Rob Ford will not be held accountable for dozens of "apparent contraventions" of the Municipal Elections Act. In a 2-1 vote on Monday afternoon, City Council's Compliance Audit Committee - composed of three citizens with relevant expertise - decided not to commence legal proceedings against the mayor.
The ruling capped off a two-and-a-half-hour meeting during which committee members heard from the forensic auditors who had examined Ford's campaign finances, as well as from lawyers representing Ford and the Toronto residents who had brought the application.
Heidi Rubin, presenting on behalf of Adam Chaleff-Freudenthaler and Max Reed, spoke for fewer than eight minutes. Tom Barlow, presenting on behalf of Rob Ford, spoke for nearly an hour. (Here is where I must mention that I am friends with Chaleff-Freudenthaler.)
Because the committee members do not disclose reasons for coming to the conclusions that they do, it is impossible to know what tests, if any, they apply when considering whether to pursue charges. The lawyers' arguments therefore repeatedly returned to the question of what the standard should be for taking the matter to the next step. Rubin compared the committee's role to that of a police officer, who must only determine whether there are reasonable grounds to lay a charge. Barlow, on the other hand, approached the committee as though they were members of a jury; he aimed to create sufficient doubt in their minds as to whether this was anything other than a collection of innocent errors.

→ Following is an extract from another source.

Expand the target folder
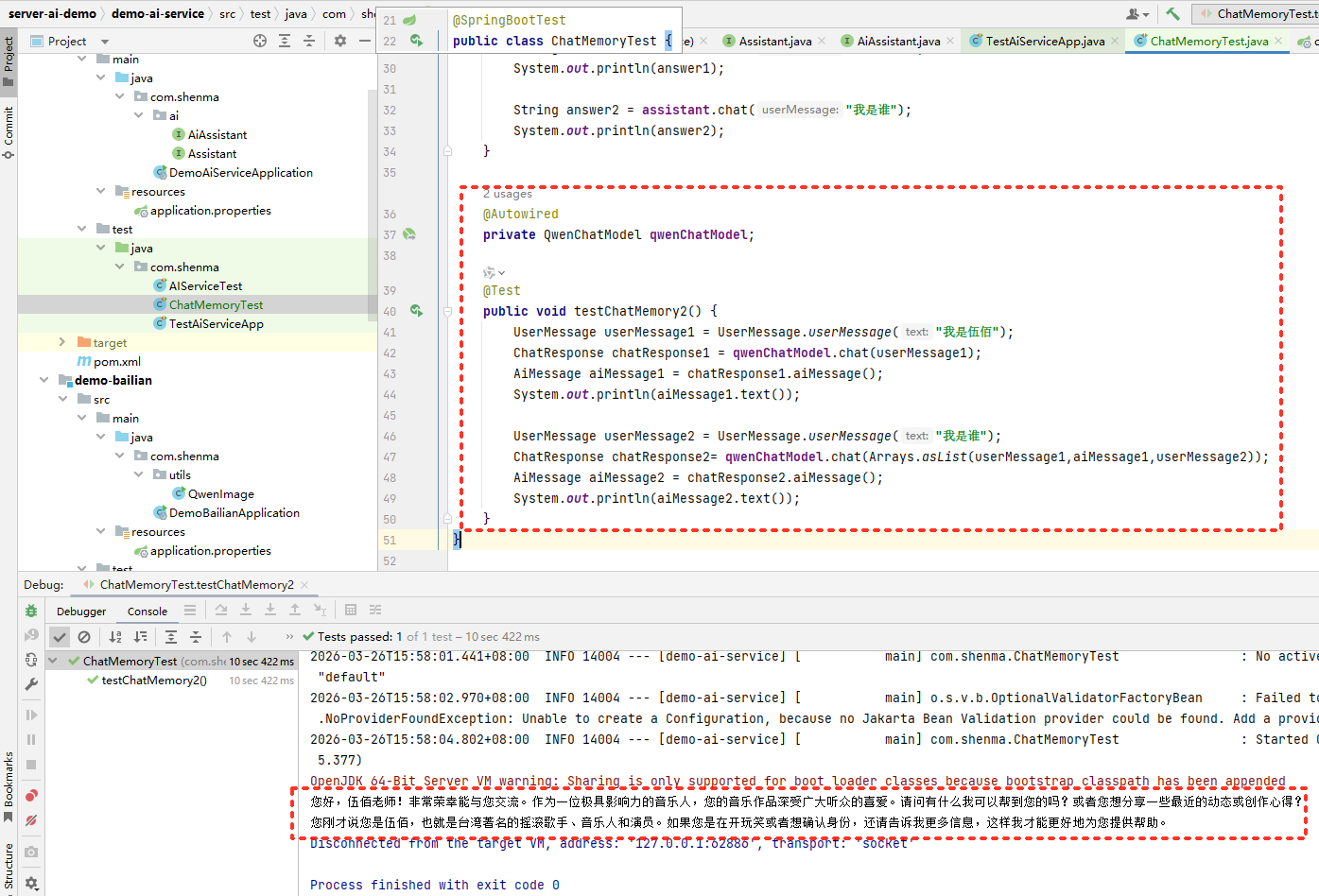1319x896 pixels. coord(62,342)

While some of the auditors' findings were disputed, a number of key facts were not. The Municipal Elections Act, for example, very clearly states that a candidate (or his or her spouse) may only "obtain a loan from a bank or other recognized lending institution in Ontario." The Ford campaign, however, kicked off with an interest-free $77,722.31 loan from Doug Ford Holdings, a corporation jointly owned by Rob, Randy, Doug and Diane Ford. Doug Ford Holdings is not a bank.
Committee member John Hollins (who was the head of Elections Ontario from 2001-08, and the head of elections for the City of Toronto before that) grilled Barlow on this point. Barlow responded that Ford had learned his lesson and wouldn't do it again. Barlow also argued that Ford was not getting a jump-start on his campaign with this financing method, but merely catching up to those candidates (such as Smitherman and Pantalone) who had begun running two months earlier.
Ultimately, Hollins moved that the committee begin legal proceedings against Rob Ford. But he failed to find support from either of his peers, who - for reasons unknown - had concluded that it was time for the compliance audit process to end. Donors to Ford's mayoralty campaign may now begin to receive rebates for their contributions.
Ford celebrated his victory in the two-year ordeal by leading reporters on a chase to his office, inside of which he promptly disappeared.
Forty minutes later, the mayor emerged to delivered a prepared statement and take no questions.